Notes for Noting and Links for Thinking

* There is some interesting discussion of principles of rational requirement at Philosophy, etc., in two posts: A Paradox for Subjective Rationality and Disjunctive Requirements. The latter is a particularly useful introduction to the difference between a wide-scope disjunctive requirement and a narrow-scope disjunctive requirement -- a slight difference that makes a lot of difference.

* The Bible and Graphic Novels: A Review and Interview with the Authors of "Marked" and "Megillat Esther" at SBL Forums (HT: NT Gateway). The Megillat Esther graphic novel, by JT Waldman, looks like it might be awesome.

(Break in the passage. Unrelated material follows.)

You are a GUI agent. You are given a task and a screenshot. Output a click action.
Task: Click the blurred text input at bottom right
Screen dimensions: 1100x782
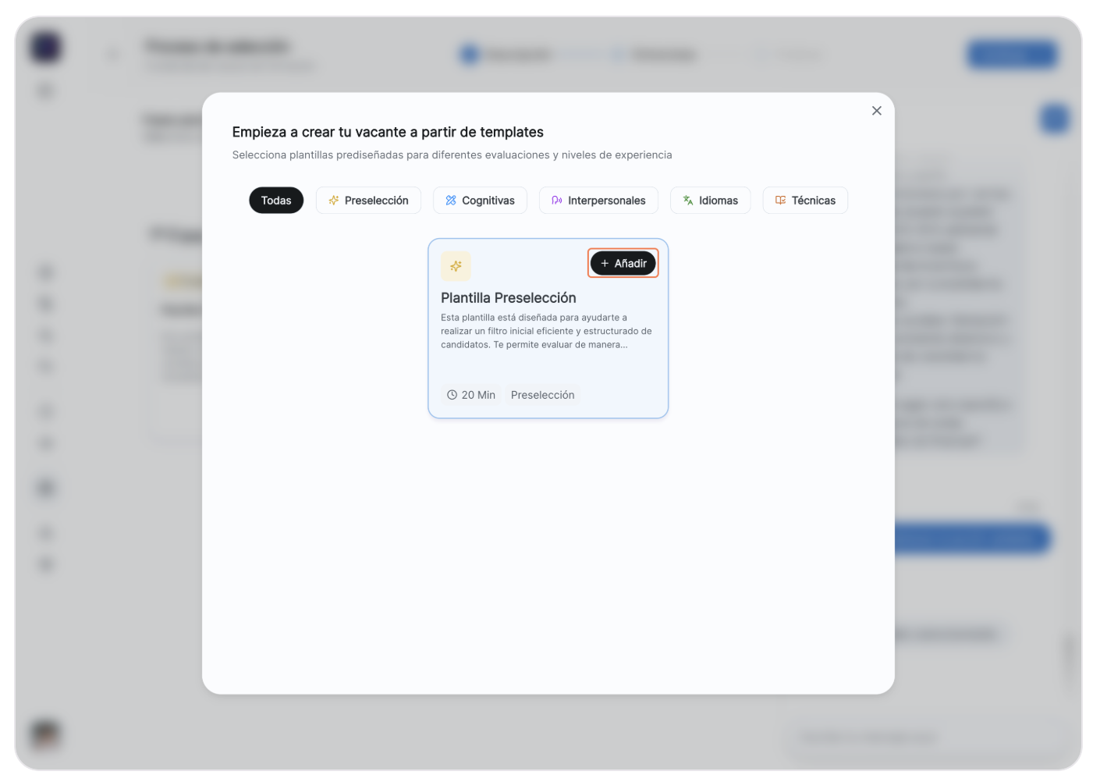coord(921,737)
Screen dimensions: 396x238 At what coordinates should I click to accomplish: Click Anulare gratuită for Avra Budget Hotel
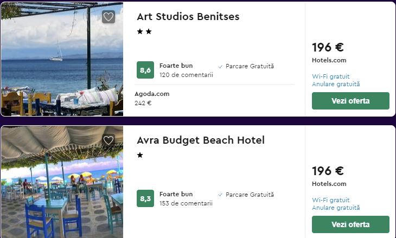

* Canon lawyer Edward Peters has an interesting post that shows how important it is to keep a distinction between parish and diocese when handling liability obligations arising from clerical sexual misconduct. To put it very roughly it involves forcing victims to pay (collectively) for settlements given to the victims (individually).

* An interesting discussion by Stephen Carlson of the application of phylogenetic techniques to manuscript traditions: New Testament Stemmatics

* Art and Images Related to the Book of Revelation

* A taste of Benedict XVI's first encyclical, Deus Caritas Est:

Nowadays Christianity of the past is often criticized as having been opposed to the body; and it is quite true that tendencies of this sort have always existed. Yet the contemporary way of exalting the body is deceptive. Eros, reduced to pure “sex”, has become a commodity, a mere “thing” to be bought and sold, or rather, man himself becomes a commodity. This is hardly man's great “yes” to the body. On the contrary, he now considers his body and his sexuality as the purely material part of himself, to be used and exploited at will. Nor does he see it as an arena for the exercise of his freedom, but as a mere object that he attempts, as he pleases, to make both enjoyable and harmless. Here we are actually dealing with a debasement of the human body: no longer is it integrated into our overall existential freedom; no longer is it a vital expression of our whole being, but it is more or less relegated to the purely biological sphere. The apparent exaltation of the body can quickly turn into a hatred of bodiliness.


* An interesting post on Newman's dedication of the Oxford University Sermons to Dean Church, at "Zadok the Roman"

* A nice little article on critical thinking that can be applied outside its specific domain: Critical Thinking for the Military Professional, by Col. W. Michale Guillot at Chronicles Online Journal, the online companion to Air & Space Power Journal.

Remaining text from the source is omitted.